I am very glad you stipulated you don't know much about ABC, because that is indeed the case; I'm not saying this out of arrogance, but from extensive research and experience with this issue and this article in particular. The research you've done is tremendous, but it is not telling me/us anything new as its preliminary stuff. What do those researchers think about ABC now, and how much weight do their results have? These studies do not exist in a vacuum.
You have pointed out the "controversial" issue and I'm working on it constructively and methodically, so that a correction will stand the test of time. (the references I have do clarify ABC is controversial) I'd suggest you don't redo what has already been looked at (and already referenced in the ABC article, such as Howe and Daling), but see what else you don't like in the article and bring it up here in talk. Thanks. - RoyBoy 01:30, 7 April 2008 (UTC)
Also please take the time to recognize things are occurring, you don't need to reiterate "controversial" because your edit was changed back. As you can see on the talk page I am working on a new Lead, which I hope will be stable. - RoyBoy 01:32, 7 April 2008 (UTC)
Further, it's important to remember these studies do not "support the hypothesis", they have results which do support it; however, for the studies to be truly in support of the hypothesis their conclusions would have to supportive. I do not see that. Howe for example, the largest and most compelling of the studies, they believe their results were "inconclusive" for a variety of issues. So we cannot take their results as supportive of the hypothesis, despite their statistical significance. - RoyBoy 03:00, 7 April 2008 (UTC)

TASK REQUIREMENTS:
- a) In the talk page discussion about ABC, what word did the Howe researchers use to describe their results?
- b) Write the next part of the talk page discussion about ABC.
The material after this point comes from an unrelated source.

DATASET CONTENT:
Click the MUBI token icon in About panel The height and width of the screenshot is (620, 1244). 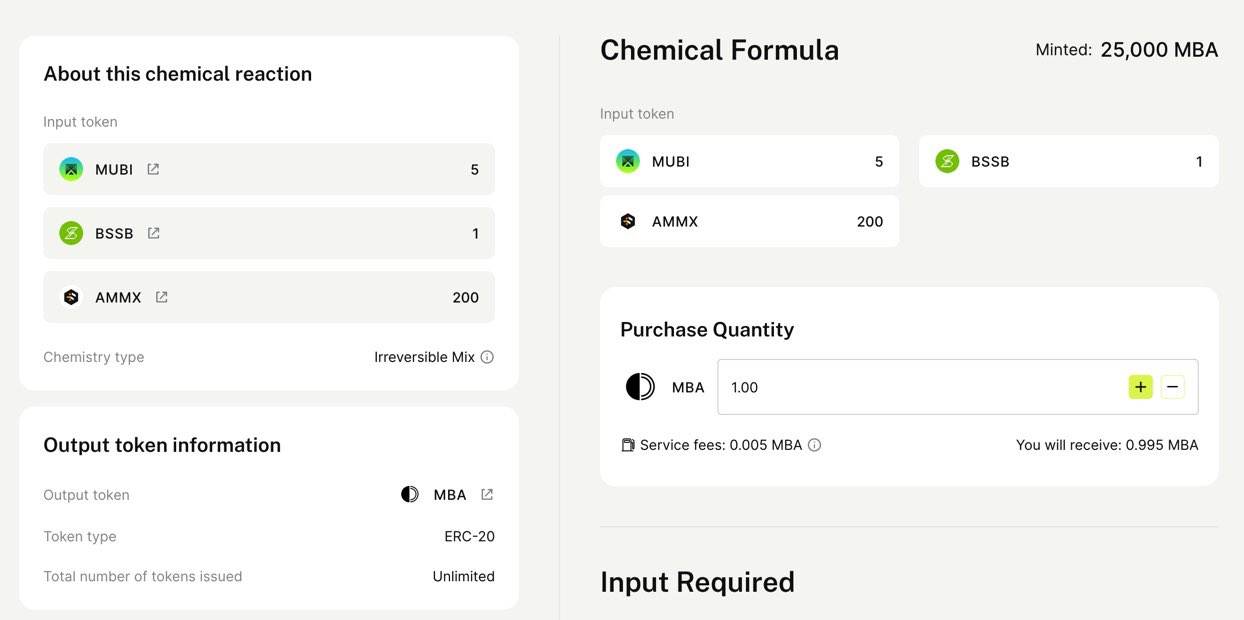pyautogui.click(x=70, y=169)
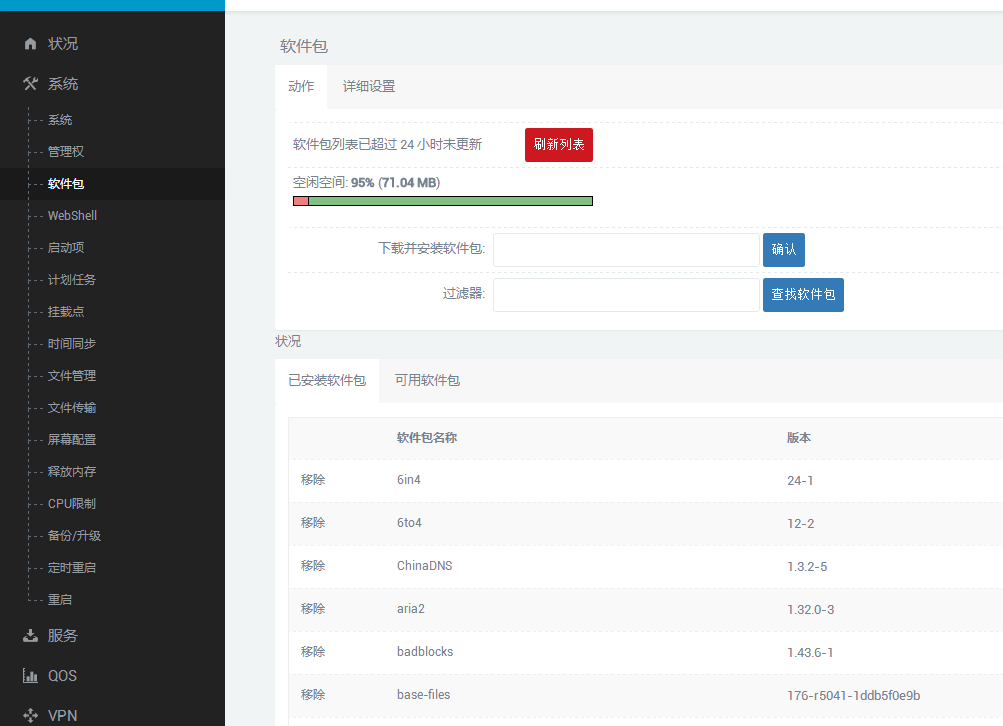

ANSWERS TO EACH TASK:
- a) Inconclusive.

- b)
[edit] Waco Billboard

Is there anything in [17] that will help this article? (Quote)"One such study used by groups that want to downplay the ABC link is the 2004 Lancet study that has been criticized for its errors in at least five medical journals"(end quote).

It is an interesting synopsis, all of the researchers referred to are pro-life. But the points they make on the 2004 (Beral) study are interesting. We refer to the major point already here when noting "selection bias". However, I might use the part about "28 never-published, never-peer-reviewed studies", that is something I think should be added. Thanks. - RoyBoy 03:59, 31 March 2008 (UTC)
Actually this information was in the existing Brind reference, so I grabbed it from there. - RoyBoy 19:55, 1 April 2008 (UTC)
I'd be interested to find out what those "medical journals" are. If they are all conservative, and not registered under Medline (PubMed) then it isn't a compelling point. But maybe cumulatively it would be notable to mention. - RoyBoy 19:55, 1 April 2008 (UTC)


[edit] Why is this article still on Wikipedia?

Upon reading the introduction alone, the relevancy and existence of this article are questionable. (quote)"the current scientific consensus has concluded there is no significant association between abortion and breast cancer risk."(end quote)...(quote)"Though the scientific community is largely skeptical of the hypothesis and has been rejected by some;[9][10] the ongoing promotion of an abortion-breast cancer link by pro-life advocates"(end qoute). Surely it's flawed and should either be made to show that - ie: "this is a page that will set the record straight regarding this almost-propaganda campaign" or it should be abandoned entirely. User:AnnabelAnnabel 12:31, 26 April 2008

Just because it is seen as purely propaganda by some does not make it so. The positive results contained in scientific studies make that abundantly clear. The introduction also specifies, that first-trimester abortion is not associated with breast cancer, according to the World Health Organization. This means, if you choose to read carefully, that 2nd-trimester abortion can and does have some positive results. As yet, the ABC hypothesis is not flawed, and remains plausible despite pro-life advocacy and propaganda. As this article elaborates, in detail. - RoyBoy 07:15, 26 April 2008 (UTC)

[edit] Future links

Just external links we may use in the future:

- RoyBoy 17:24, 18 May 2008 (UTC)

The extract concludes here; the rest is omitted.